Not quite 15 years ago, I proposed that Web 3.0 would be system-generated content. There was talk about the semantic web, where we started tagging things, even auto-tagging, and then operating on chunks by rules connecting tags, not hard wiring. I think, however, that we’ve reached a new interpretation of Web 3.0 and system-generated content.
Back then, I postulated that Web 1.0 was producer-generated content. That is, the only folks who could put up content had all the skills. So, teams (or the rare individual) who could manage the writing, the technical specification, and the technical implementation. They had to put prose into html and then host it on the web with all the server requirements. These were the ones who controlled what was out there. Pages were static.
Then, CGIs came along, and folks could maintain state. This enabled some companies to make tools that could handle the backend, and so individuals could create. There were forms where you could type in content, and the system could handle posting it to the web (e.g. this blog!). So, most anyone could be a web creator. Social media emerged (with all the associated good and bad). This was Web 2.0, user-generated content.
I saw the next step as system-generated content. Here, I meant small chunks of (human-generated) content linked together on the fly by rules. This is, indeed, what we see in many sites. For instance, when you see recommendations, they’re based upon your actions and statistical inferences from a database of previous action. Rules pull up content descriptions by tags and present them together
There is another interpretation of Web 3.0, which is where systems are disaggregated. So, your content isn’t hosted in one place, but is distributed (c.f. Mastodon or blockchain. Here, the content and content creation are not under the control of one provider. This disaggregation undermines unified control, really a political issue with a technical solution.
However, we now see a new form of system-generated content. I’ll be clear, this isn’t what I foresaw (though, post-hoc, it could be inferred). That is, generative AI is taking semantics to a new level. It’s generating content based upon previous content. That’s different than what I meant, but it is an extension. It has positives and negatives, as did the previous approaches.
Ethics, ultimately, plays a role in how these play out. As they say, Powerpoint doesn’t kill people, bad design does. So, too, with these technologies. While I laud exploration, I also champion keeping experimentation in check. That is, nicely sandboxing such experimentation until we understand it and can have appropriate safe-guards in place. As it is, we don’t yet understand the copyright implications, for one. I note that this blog was contributing to Google C4 (according to a tool I can no longer find), for instance. Also, everyone using ChatGPT 3 has to assume that their queries are data.

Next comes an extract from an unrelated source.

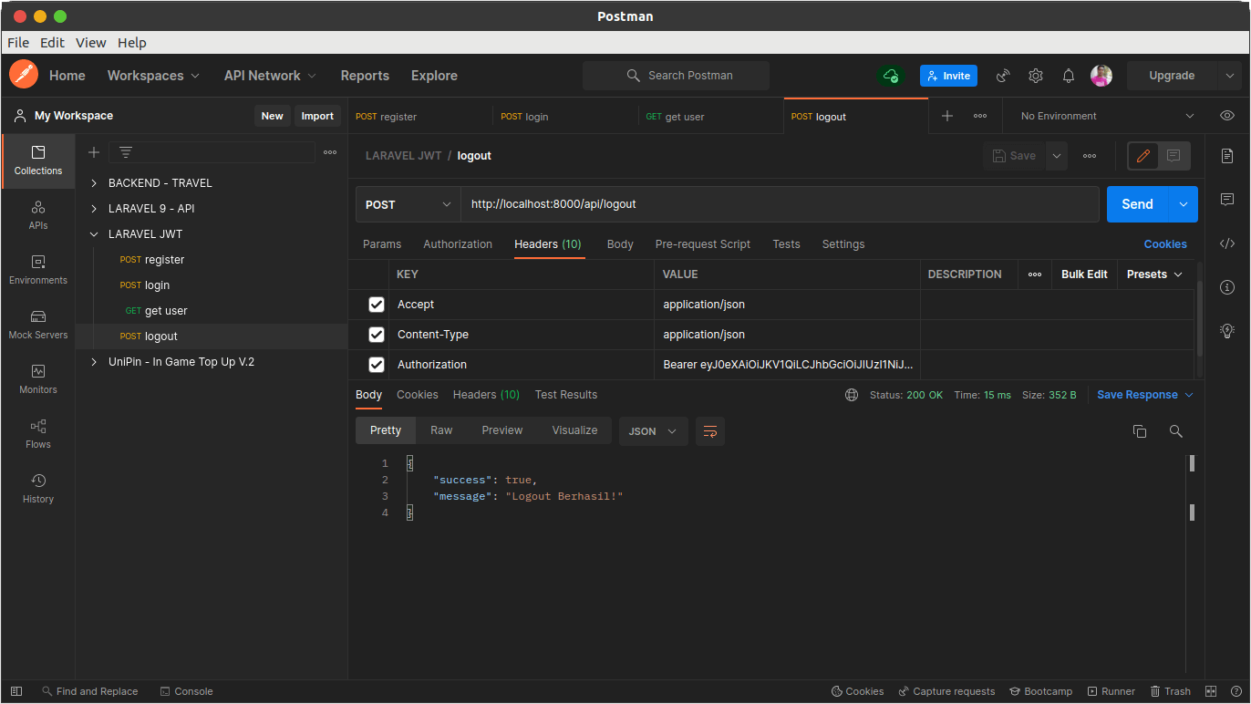
Task: Open Mock Servers in the left sidebar
Action: point(38,324)
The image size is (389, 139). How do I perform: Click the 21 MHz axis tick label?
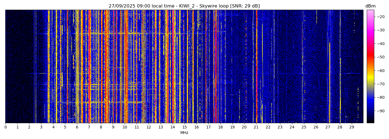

I think we’re seeing system-generated content in a very new way. It’s exciting in terms of work automation, and scary in terms of the trustworthiness of the output. I’m erring on the side of not using such tools, for now. I’m fortunate that I work in a place of people paying me for my expertise. Thus, I will continue to rely on my own interpretation of what others say, not on an aggregation tool. Of course, people could generate stuff and say it’s from me; that’s Web 3.0 and system-generated content. Do be careful out there!